Sounds like you know the technology bud. I've got some samples of SLS parts and that is cool stuff. I have a vendor that will chrome plate SLS and SLA parts to add a hard shell.

The Stratasys FDM ABS systems can produce a usable part right out of the machine. At the trade shows they make a gas tank for a weed whacker, mount it to the tool, fill it with gasoline and fire it up. Way cool!

http://www.stratasys.com/Products/3D-Printers.aspx


----------



## slotking (May 27, 2008)

remember
jay is just a normal guy working out of his garage!


----------



## Dslot (Sep 2, 2007)

*Desktop Manufacturing*

I've been watching this technology for 15 years, hoping to have "desktop manufacturing" before I get too old to care.

Two years ago, I tried to come up with a way to justify $15K for one of these nifty  *3-D printers*. I've also been tempted by the bottom-end *MakerBot*.

But I'll need to throw maybe $3K into a *3D scanner*. More for new software and hardware. Then material costs, a big unknown. My Epson photo printer did luscious work; and, theoretically, the operating cost wasn't too bad.

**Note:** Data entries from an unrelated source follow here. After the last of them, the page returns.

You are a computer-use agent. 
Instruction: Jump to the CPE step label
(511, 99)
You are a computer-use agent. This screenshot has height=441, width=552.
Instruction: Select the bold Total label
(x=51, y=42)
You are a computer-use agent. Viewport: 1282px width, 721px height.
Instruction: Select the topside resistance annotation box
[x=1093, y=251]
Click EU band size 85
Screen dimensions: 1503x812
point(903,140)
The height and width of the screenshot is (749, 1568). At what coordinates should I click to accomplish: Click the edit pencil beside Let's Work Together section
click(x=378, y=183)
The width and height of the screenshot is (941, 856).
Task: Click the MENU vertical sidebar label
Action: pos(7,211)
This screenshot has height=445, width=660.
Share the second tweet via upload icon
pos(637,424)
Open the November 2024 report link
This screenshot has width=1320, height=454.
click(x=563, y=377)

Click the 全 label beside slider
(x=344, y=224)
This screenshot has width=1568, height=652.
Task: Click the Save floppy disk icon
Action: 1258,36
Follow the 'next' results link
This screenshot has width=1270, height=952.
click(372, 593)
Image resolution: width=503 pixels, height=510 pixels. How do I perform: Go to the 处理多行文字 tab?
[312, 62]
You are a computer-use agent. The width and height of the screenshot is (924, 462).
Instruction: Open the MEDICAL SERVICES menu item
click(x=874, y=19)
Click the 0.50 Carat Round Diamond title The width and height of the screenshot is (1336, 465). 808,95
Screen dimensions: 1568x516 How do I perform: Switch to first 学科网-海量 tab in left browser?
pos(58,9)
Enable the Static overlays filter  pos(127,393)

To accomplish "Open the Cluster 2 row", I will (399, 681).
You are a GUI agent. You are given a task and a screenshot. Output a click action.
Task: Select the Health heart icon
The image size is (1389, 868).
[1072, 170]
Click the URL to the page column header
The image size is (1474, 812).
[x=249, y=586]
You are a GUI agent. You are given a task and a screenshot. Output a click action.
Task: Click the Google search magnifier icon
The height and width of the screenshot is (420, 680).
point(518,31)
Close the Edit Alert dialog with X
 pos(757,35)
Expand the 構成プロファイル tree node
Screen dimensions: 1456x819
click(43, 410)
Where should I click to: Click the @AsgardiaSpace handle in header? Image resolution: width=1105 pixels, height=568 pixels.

In practice, clogs were constant, wasting high-dollar photo paper and all the ink on it, so you clear and test the nozzles two, three times, wasting more ink. Now you've got spatters. Then there's human error - forgetting to reset something buried three levels down in the print window, etc. - and suddenly the cost of a usable print was triple the basic figure. Would it be even worse with 3-D printing, a newer, more fragile technology? 

Ahh, but think of the advantages. Want a particular car as a Tjet? 3D-scan a 1:24 plastic kit. Or just download a commercial or free CAD image for the car. Resize the scan for Tjet axle spacing. Stretch the body vertically to fit over the chassis. Add threaded screwposts from your CAD parts-library. Add a hood-scoop, louvers, tiny fuzzy dice hanging from the mirror. Don't worry about bumpers and pipes - they don't have to be lumped into the body anymore. They can stand out in full 3D with as many undercuts, holes and hollows as you like. No mold lines, either.

Or _*do*_ you have to stretch the body to fit the chassis? Not if you can print out a custom chassis and gearplate which conforms to the body shell, but takes the standard armature and fittings. Narrow the front rails to the minimum needed. Extend the axle spacing. Lower the chassis - just drag the axle holes higher onscreen, then make gear-train adjustments. 

Like the old 1:32 pitcrew figures? Scan 'em. Reduce to HO size and PRINT. Want a driver figure for your Daisy Duke's Jeep? Have your girlfriend put on jean shorts, tie off her blouse and sit in a driving pose, then scan _*her*_. Resize and make a few anatomical changes (unless you're a very fortunate fellow). Hit PRINT. An HO Daisy. Good luck painting all those little red checks.

Aurora-style cobblestone track, but with Tomy ends? Curves at any banking-angle you choose? Yes, you'll have to insert the rail manually, but hey, it's a hobby - you want to do _some_ work with your hands. Want 15 feet of continuous multilane straightaway with just a slight chicane partway down and end tabs for Tyco track? Get a controlled-feed conveyor-table and let it run. Or get a printer that builds 3D objects on the table it sits on, and moves itself while it works, and you have a full, smooth 1-piece 4-lane track a few hours later. Router? What's that?

:wave: Happy future. Maybe this will make up for never getting those flying cars they said we'd all be driving by 1979.

-- D


----------



## tjd241 (Jan 25, 2004)

I can't believe I started this thread in 2007 !


----------



## NTxSlotCars (May 27, 2008)

THIS, is the most interesting thread in the world.


----------



## Ralphthe3rd (Feb 24, 2011)

*very interesting*

:lol: LOL @ NTx


----------